While the immediate plot of The Marsh King’s Daughter plays out over two very tense days of dead cat-and-mouse tracking, Helena’s mind constantly wanders back to the years she spent in the marsh with her father. He taught her everything she knows, but he’s also the reason why she doesn’t really fit into the wider world. She knows how to snare, skin, and eat animals—but she wasn’t taught how to play with other kids, respect private property, or deal with people who aren’t sociopaths or their terrified victims.
The Marsh King’s Daughter is ultimately a book about how people shape each other, for good or ill, even though Helena’s father tries to be the ultimate backwoodsman. He wanted a family in his swampy kingdom, so he kidnapped Helena’s mother and raped her. Once Helena was born, he attempts to shape her into someone as competent at backwoods living as he is. Even though Helena is favored over her mother, it’s clear that no one is to cross the man. Helena knows now that her father is a monster, but she retains a bit of her fearful, awestruck love her father. He’s the one who made her who she is.

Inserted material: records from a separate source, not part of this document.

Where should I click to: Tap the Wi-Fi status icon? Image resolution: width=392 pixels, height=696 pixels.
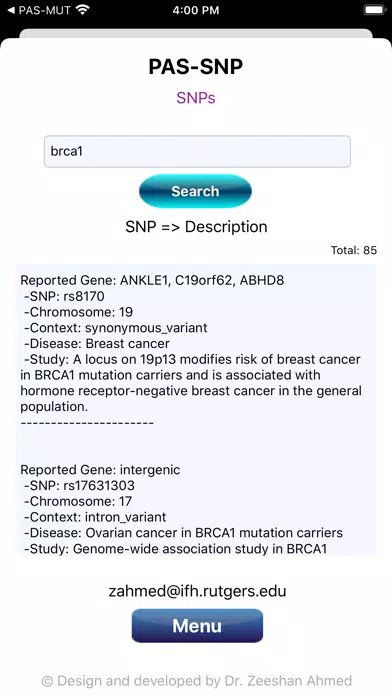click(82, 10)
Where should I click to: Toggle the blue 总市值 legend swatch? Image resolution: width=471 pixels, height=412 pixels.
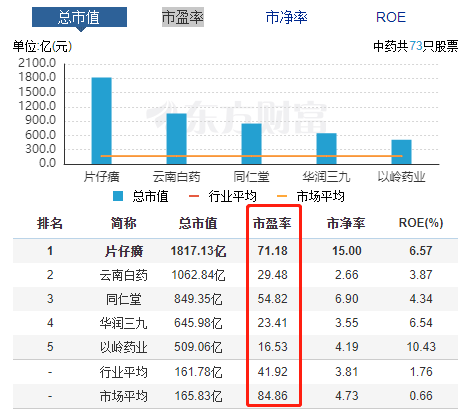(118, 196)
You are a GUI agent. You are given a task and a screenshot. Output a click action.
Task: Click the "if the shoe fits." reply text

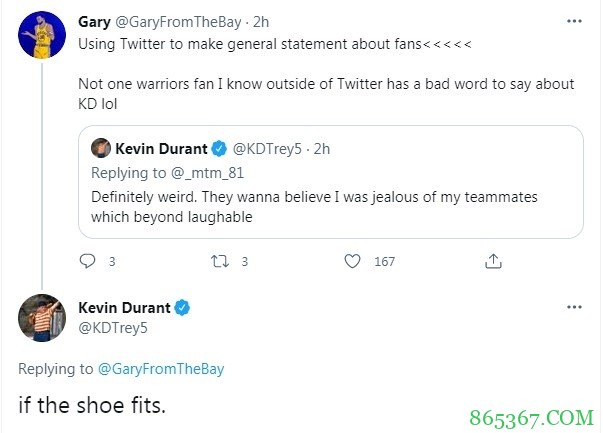(89, 406)
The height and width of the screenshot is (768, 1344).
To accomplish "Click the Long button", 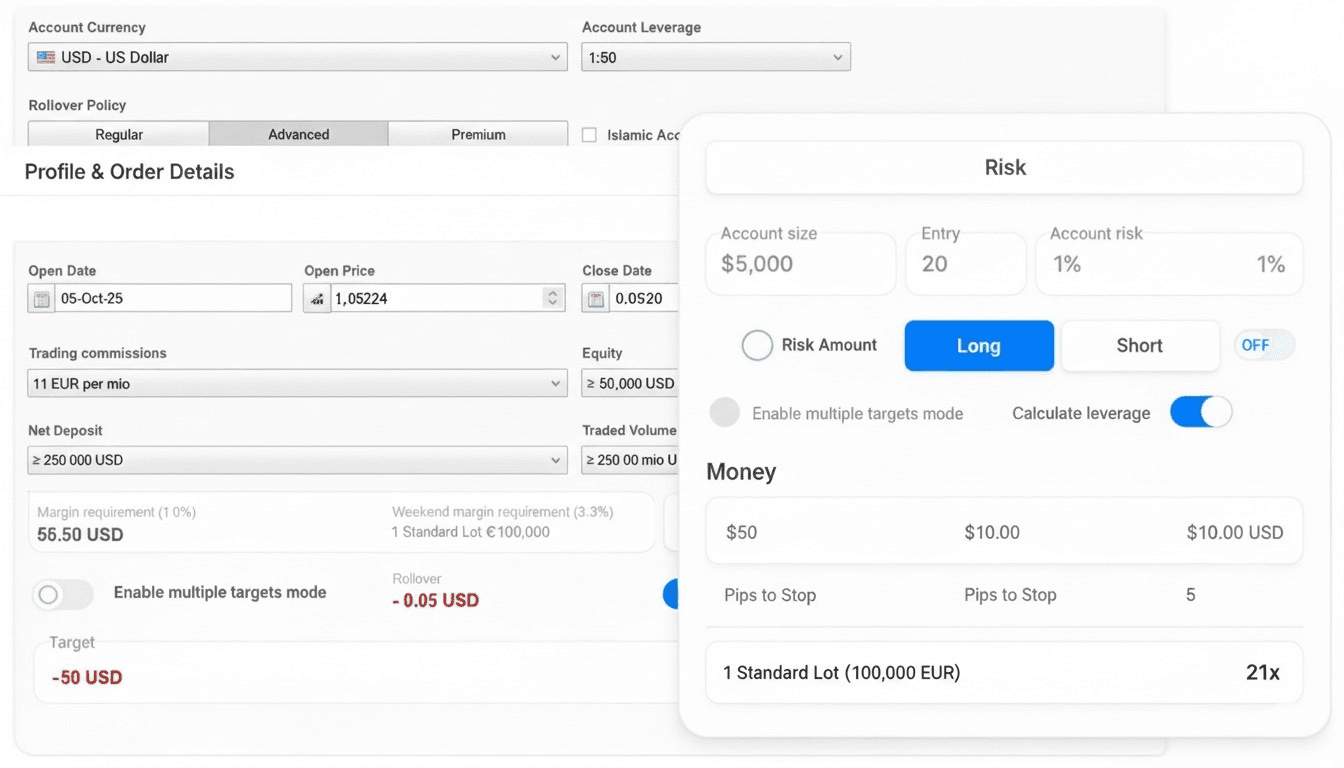I will (x=979, y=346).
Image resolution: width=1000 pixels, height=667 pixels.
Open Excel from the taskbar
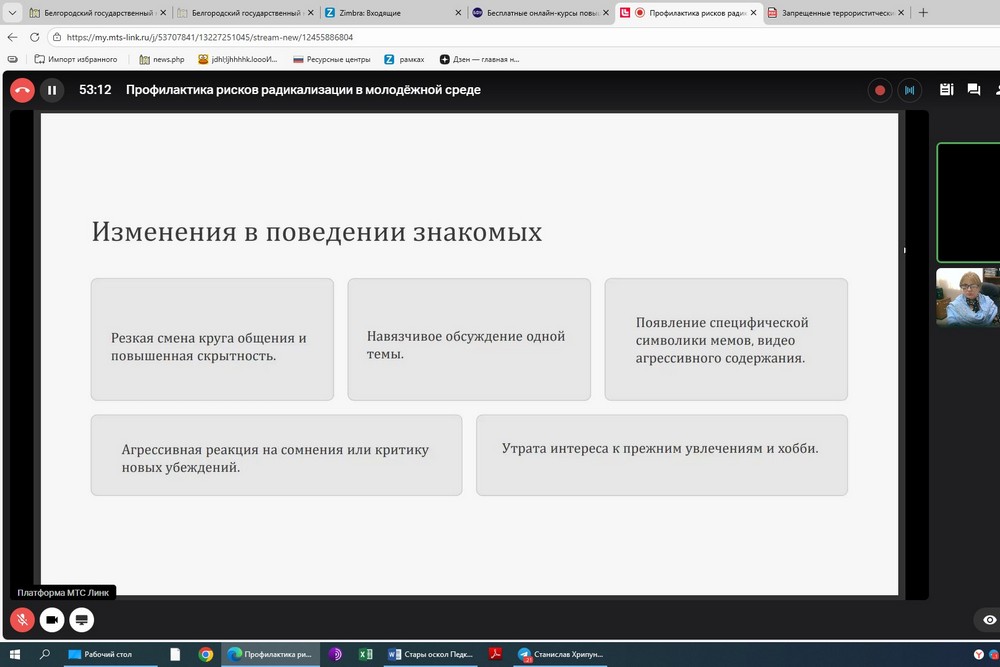pos(366,654)
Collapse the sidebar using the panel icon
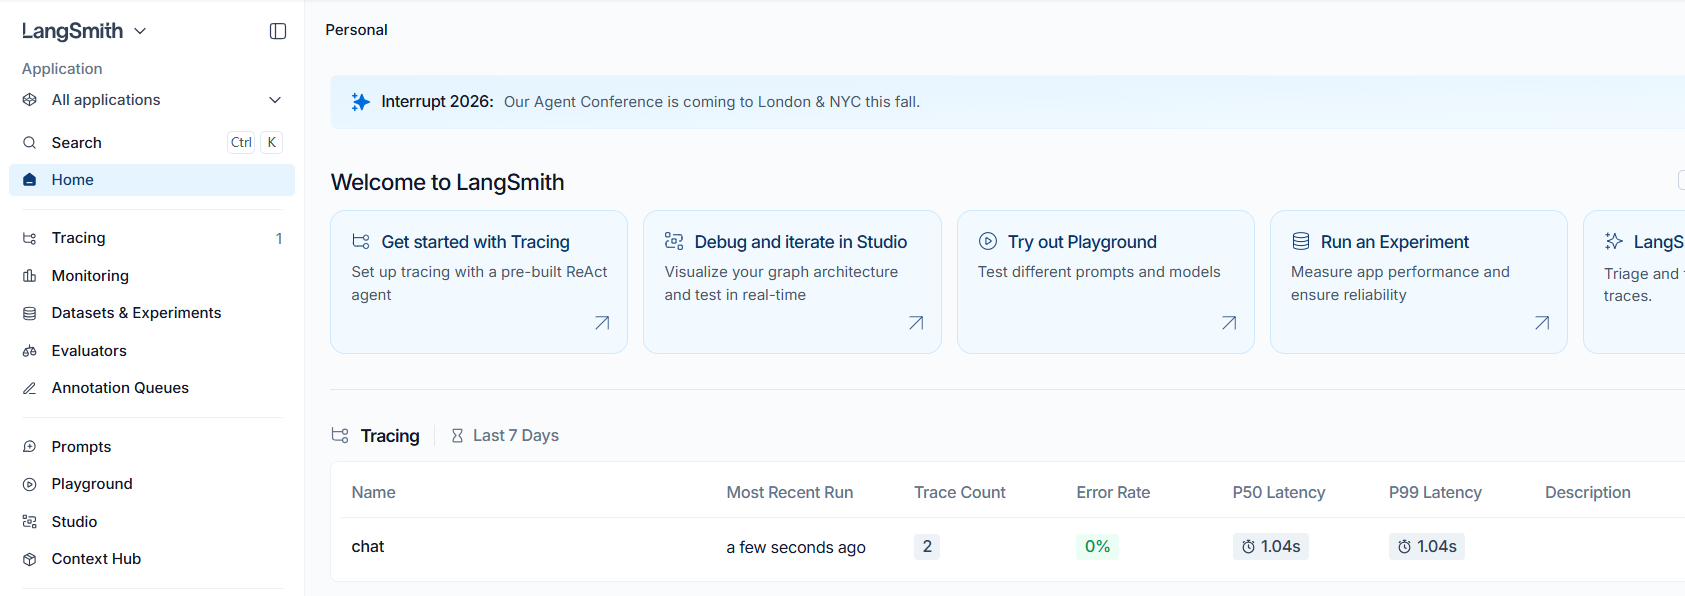The image size is (1685, 596). [278, 31]
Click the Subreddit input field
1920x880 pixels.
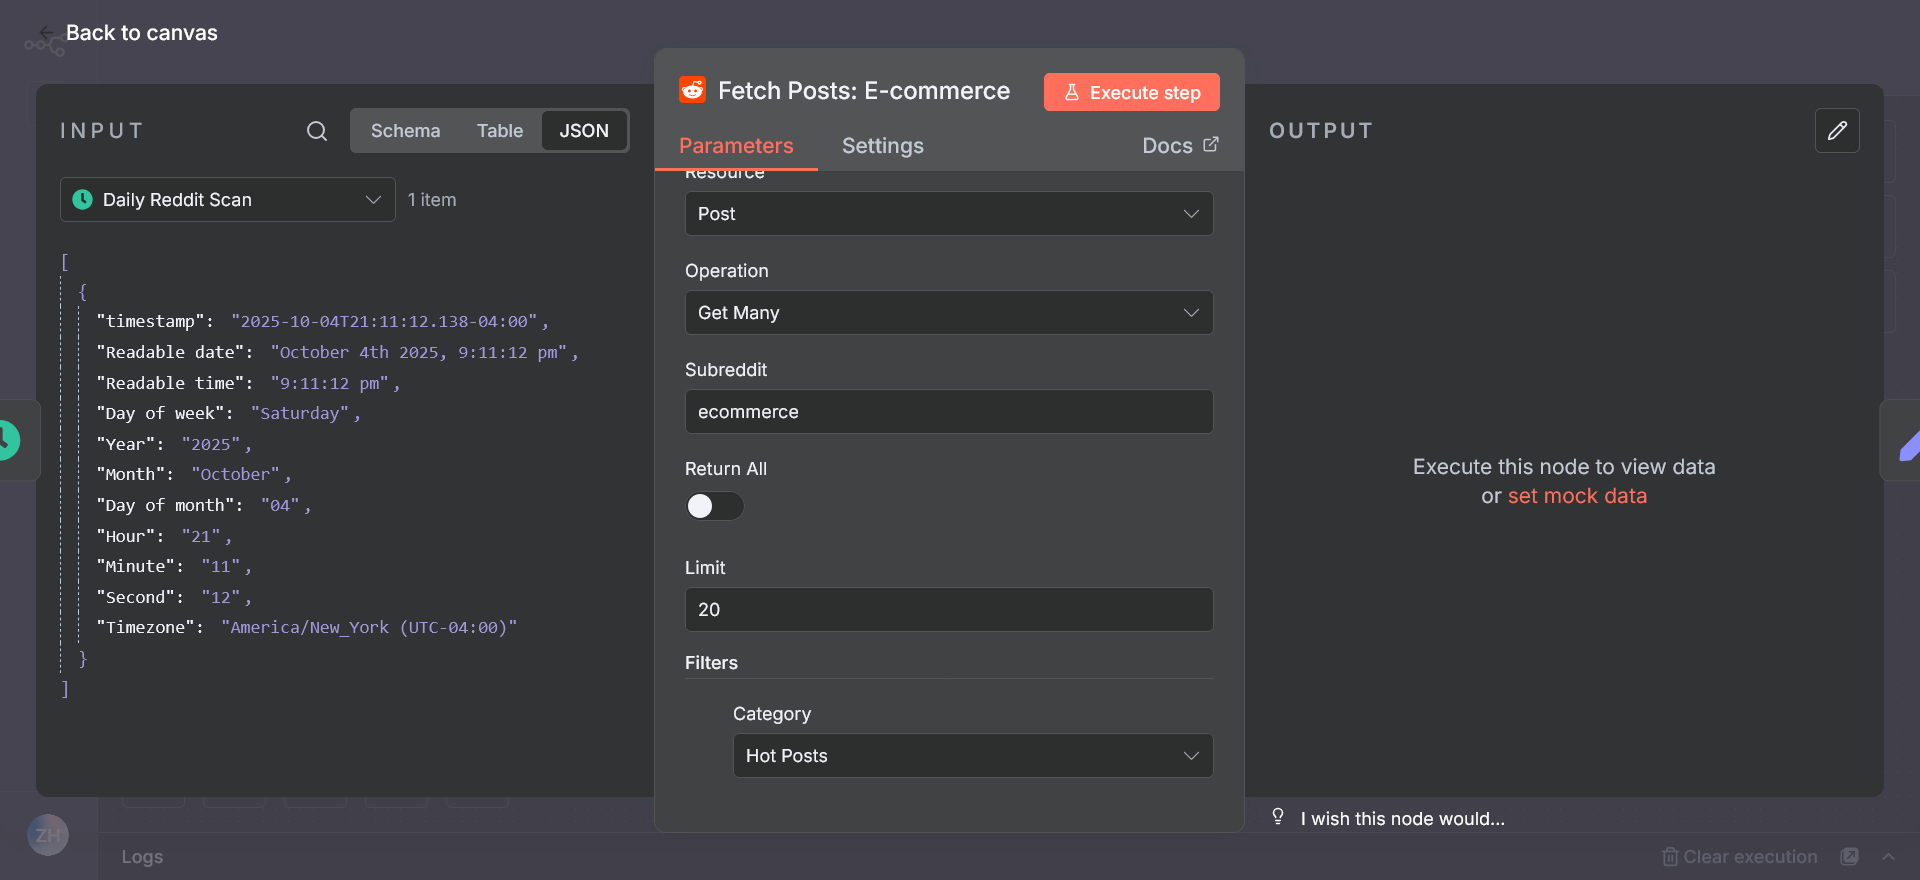pos(948,412)
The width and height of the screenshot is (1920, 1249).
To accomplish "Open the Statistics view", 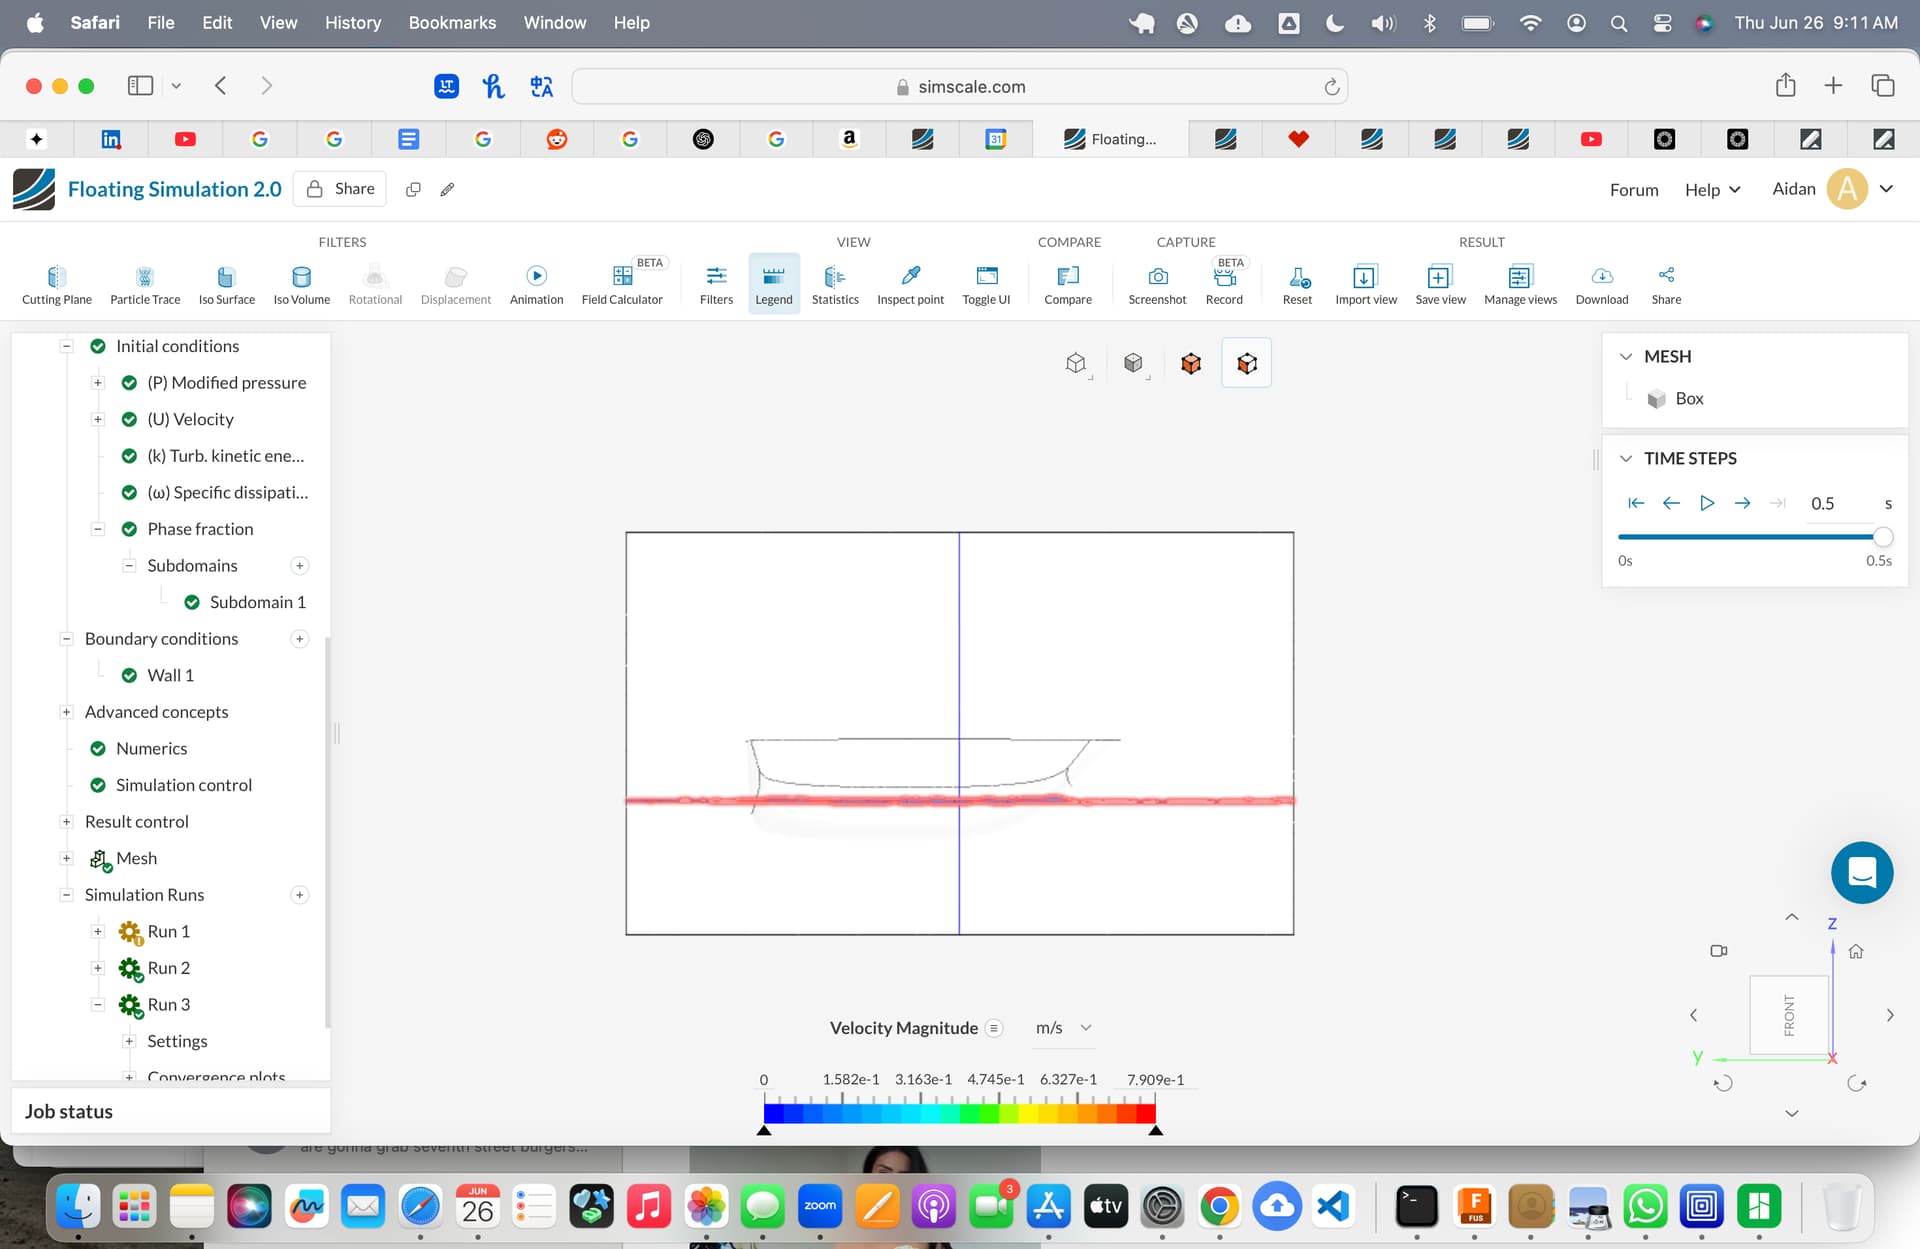I will coord(834,284).
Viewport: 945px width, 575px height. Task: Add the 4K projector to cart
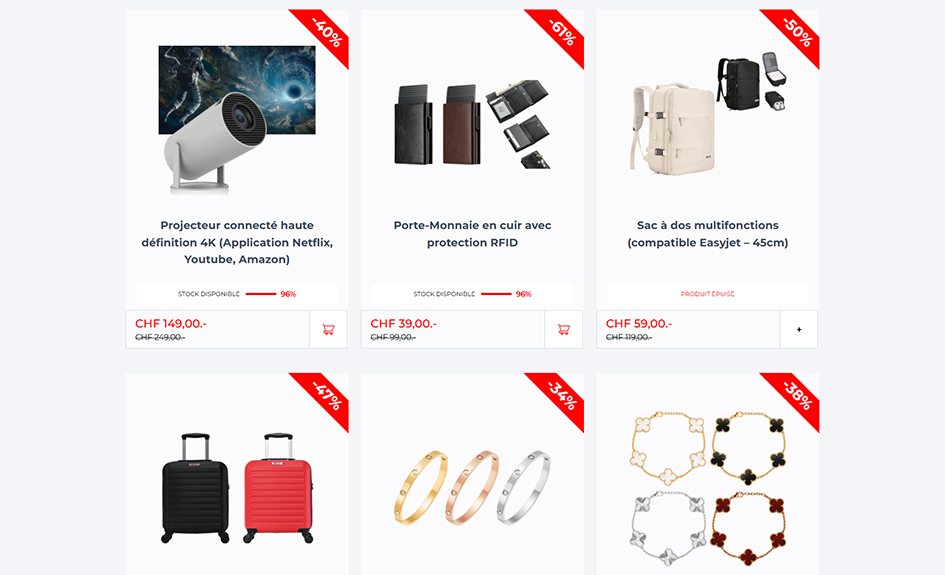(x=328, y=330)
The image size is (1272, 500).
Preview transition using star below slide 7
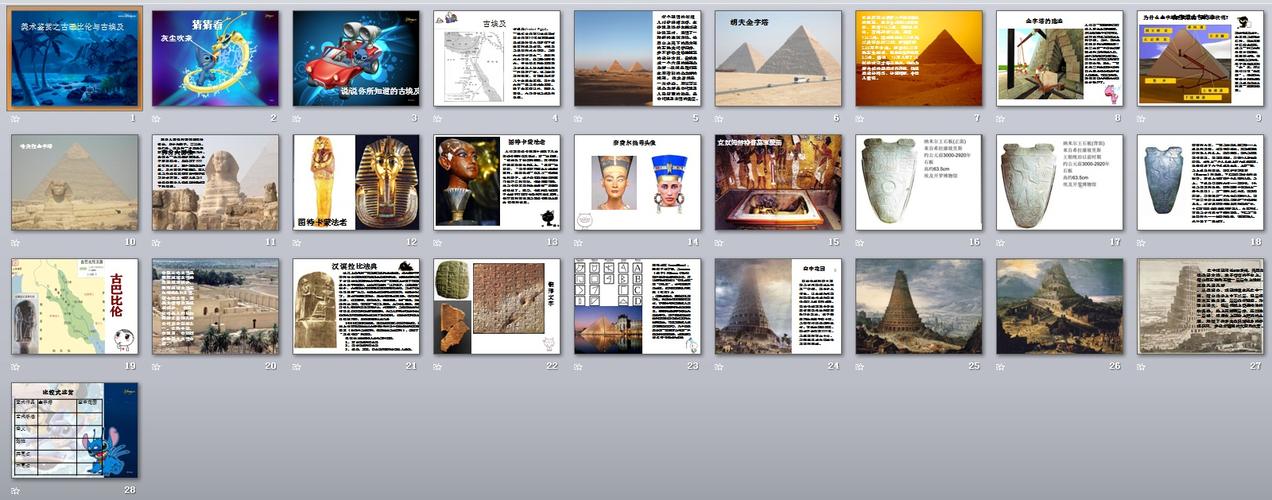click(x=860, y=118)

I’m glad that Dionne chose to center The Marsh King’s Daughter on Helena rather than her parents. While other similar stories chose to understand the Stockholm Syndrome of the captive or the inhumanity of the captor, I don’t think I’ve seen one that explores the dilemma of a child who grew up not knowing that her family was not normal. (Beth Lewis’ stunning The Wolf Road might come close, however.) Even years later, Helena is torn between her parents. It’s fascinating to watch someone struggle between two “rights”—social “rights” of justice and law versus filial “rights” of a family that outsiders can’t fully appreciate. Between the tracking and the ethical wrestling, I couldn’t put this book down.